Entries for locating text and elements:
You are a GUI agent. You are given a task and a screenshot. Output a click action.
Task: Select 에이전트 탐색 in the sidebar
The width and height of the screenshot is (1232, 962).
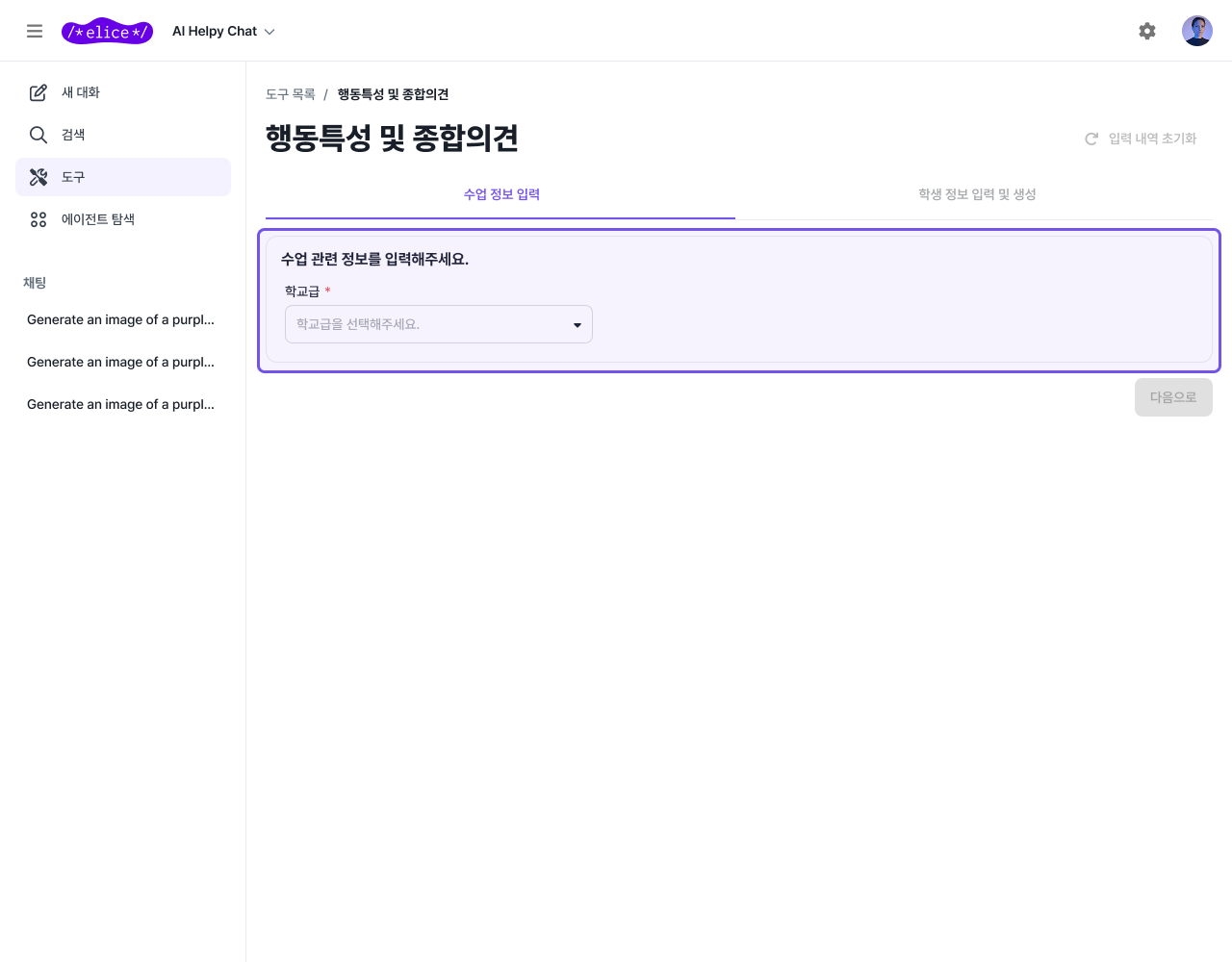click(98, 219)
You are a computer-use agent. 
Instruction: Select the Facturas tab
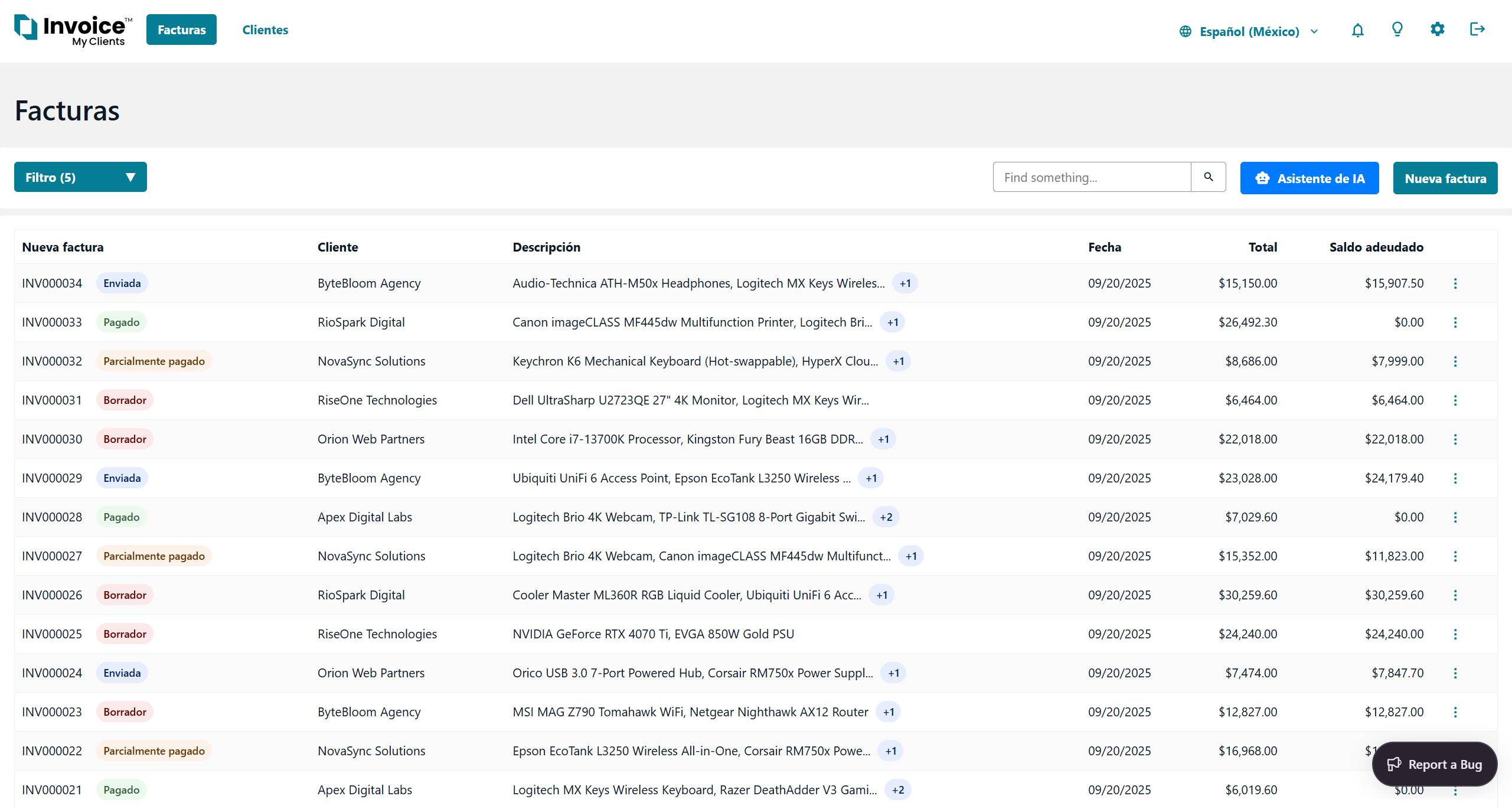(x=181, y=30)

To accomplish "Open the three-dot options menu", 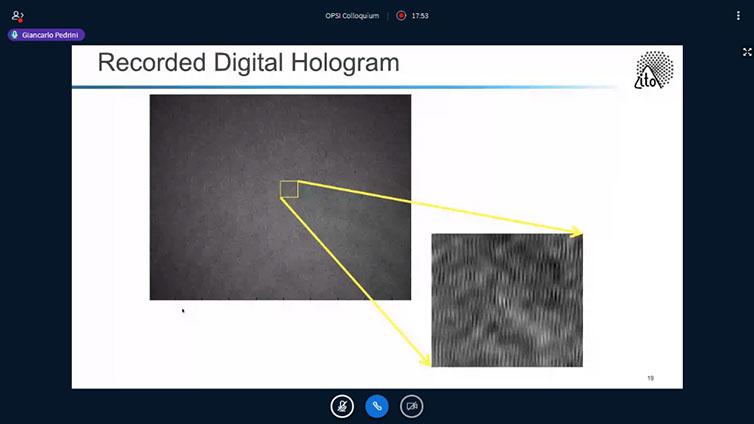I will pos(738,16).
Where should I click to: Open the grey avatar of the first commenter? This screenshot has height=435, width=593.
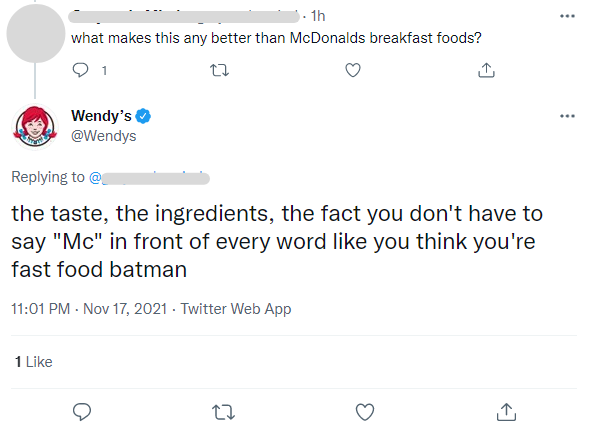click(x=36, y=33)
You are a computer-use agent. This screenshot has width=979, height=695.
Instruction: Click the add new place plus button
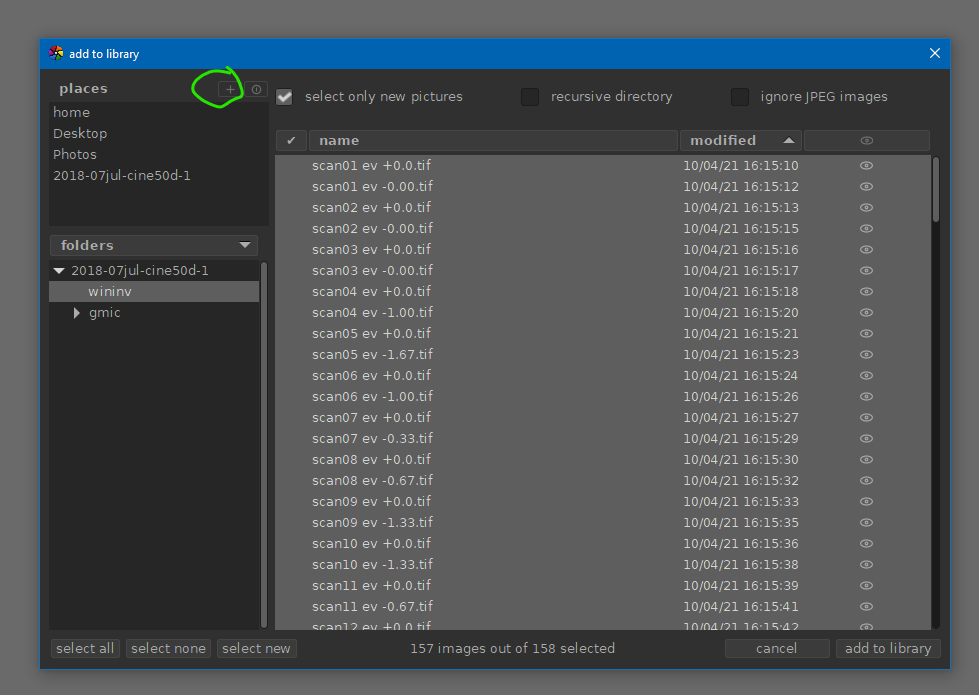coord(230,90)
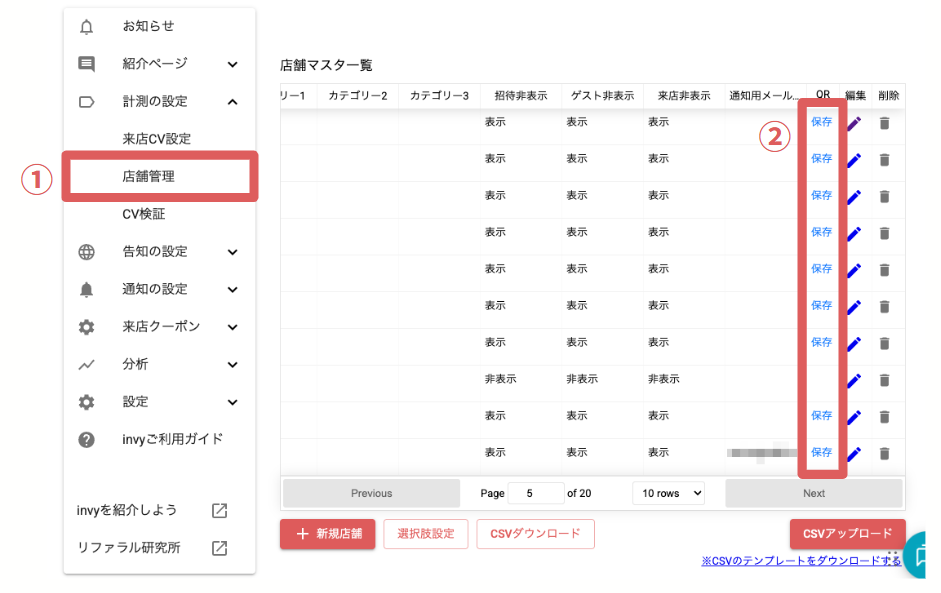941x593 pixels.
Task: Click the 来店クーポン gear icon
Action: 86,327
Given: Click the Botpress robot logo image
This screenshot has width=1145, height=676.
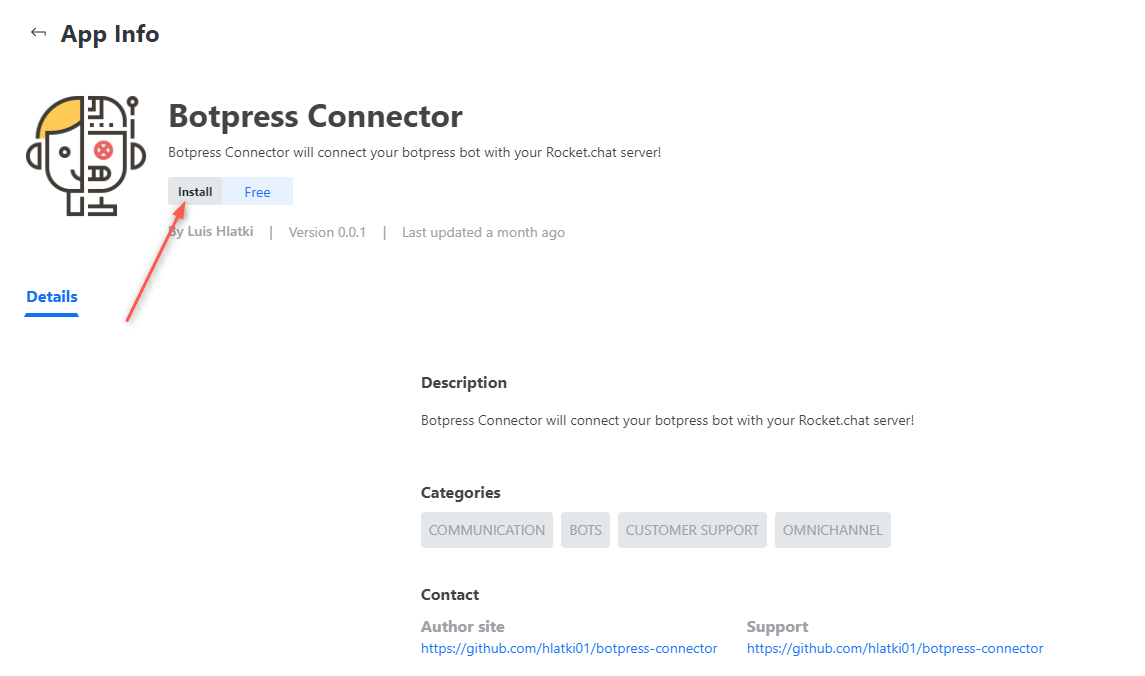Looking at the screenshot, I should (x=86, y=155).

Problem details: Rewrite the part of the listing that opens with the line containing "Given: Click the Botpress robot logo image" and closes at the end of the listing, replacing "robot" with "bot" and keeping everything else the same. Leave the pictures out.

The answer:
Given: Click the Botpress bot logo image
This screenshot has width=1145, height=676.
Looking at the screenshot, I should (x=86, y=155).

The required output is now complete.